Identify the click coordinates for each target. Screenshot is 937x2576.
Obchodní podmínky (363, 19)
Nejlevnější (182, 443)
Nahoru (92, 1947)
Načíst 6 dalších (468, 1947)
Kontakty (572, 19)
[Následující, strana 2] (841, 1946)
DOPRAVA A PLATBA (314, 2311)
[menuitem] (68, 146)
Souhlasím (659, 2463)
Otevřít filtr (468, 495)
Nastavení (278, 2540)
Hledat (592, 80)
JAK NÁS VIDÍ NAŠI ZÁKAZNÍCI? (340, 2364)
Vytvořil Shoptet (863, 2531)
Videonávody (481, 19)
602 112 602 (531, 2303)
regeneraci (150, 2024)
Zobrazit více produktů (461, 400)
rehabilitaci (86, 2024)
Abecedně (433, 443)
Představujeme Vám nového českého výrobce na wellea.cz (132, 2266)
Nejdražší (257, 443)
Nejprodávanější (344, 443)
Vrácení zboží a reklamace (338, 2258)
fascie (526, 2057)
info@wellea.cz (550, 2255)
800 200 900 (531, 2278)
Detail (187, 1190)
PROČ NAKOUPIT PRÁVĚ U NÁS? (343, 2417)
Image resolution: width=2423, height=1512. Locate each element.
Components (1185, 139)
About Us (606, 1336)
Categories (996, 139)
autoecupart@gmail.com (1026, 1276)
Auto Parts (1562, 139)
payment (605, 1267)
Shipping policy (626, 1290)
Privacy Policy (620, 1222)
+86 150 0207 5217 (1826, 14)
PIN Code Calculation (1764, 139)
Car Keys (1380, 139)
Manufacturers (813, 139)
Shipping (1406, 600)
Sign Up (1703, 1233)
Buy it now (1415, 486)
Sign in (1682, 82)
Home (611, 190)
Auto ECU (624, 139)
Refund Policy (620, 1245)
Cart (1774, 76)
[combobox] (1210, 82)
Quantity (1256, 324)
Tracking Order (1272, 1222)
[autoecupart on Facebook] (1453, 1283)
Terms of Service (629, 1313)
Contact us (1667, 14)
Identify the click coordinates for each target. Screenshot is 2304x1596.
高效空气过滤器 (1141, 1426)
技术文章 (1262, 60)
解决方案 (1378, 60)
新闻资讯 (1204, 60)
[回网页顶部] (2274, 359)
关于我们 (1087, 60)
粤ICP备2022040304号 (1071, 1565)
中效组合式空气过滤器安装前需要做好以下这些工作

# # #

■ Problem to work on
Write out exactly the lines above between the line with "Obchodní podmínky (363, 19)" and the line with "Terms of Service (629, 1313)", inclusive, and nothing beyond them.

■ Reply to the task
Obchodní podmínky (363, 19)
Nejlevnější (182, 443)
Nahoru (92, 1947)
Načíst 6 dalších (468, 1947)
Kontakty (572, 19)
[Následující, strana 2] (841, 1946)
DOPRAVA A PLATBA (314, 2311)
[menuitem] (68, 146)
Souhlasím (659, 2463)
Otevřít filtr (468, 495)
Nastavení (278, 2540)
Hledat (592, 80)
JAK NÁS VIDÍ NAŠI ZÁKAZNÍCI? (340, 2364)
Vytvořil Shoptet (863, 2531)
Videonávody (481, 19)
602 112 602 (531, 2303)
regeneraci (150, 2024)
Zobrazit více produktů (461, 400)
rehabilitaci (86, 2024)
Abecedně (433, 443)
Představujeme Vám nového českého výrobce na wellea.cz (132, 2266)
Nejdražší (257, 443)
Nejprodávanější (344, 443)
Vrácení zboží a reklamace (338, 2258)
fascie (526, 2057)
info@wellea.cz (550, 2255)
800 200 900 (531, 2278)
Detail (187, 1190)
PROČ NAKOUPIT PRÁVĚ U NÁS? (343, 2417)
Image resolution: width=2423, height=1512. Locate each element.
Components (1185, 139)
About Us (606, 1336)
Categories (996, 139)
autoecupart@gmail.com (1026, 1276)
Auto Parts (1562, 139)
payment (605, 1267)
Shipping policy (626, 1290)
Privacy Policy (620, 1222)
+86 150 0207 5217 (1826, 14)
PIN Code Calculation (1764, 139)
Car Keys (1380, 139)
Manufacturers (813, 139)
Shipping (1406, 600)
Sign Up (1703, 1233)
Buy it now (1415, 486)
Sign in (1682, 82)
Home (611, 190)
Auto ECU (624, 139)
Refund Policy (620, 1245)
Cart (1774, 76)
[combobox] (1210, 82)
Quantity (1256, 324)
Tracking Order (1272, 1222)
[autoecupart on Facebook] (1453, 1283)
Terms of Service (629, 1313)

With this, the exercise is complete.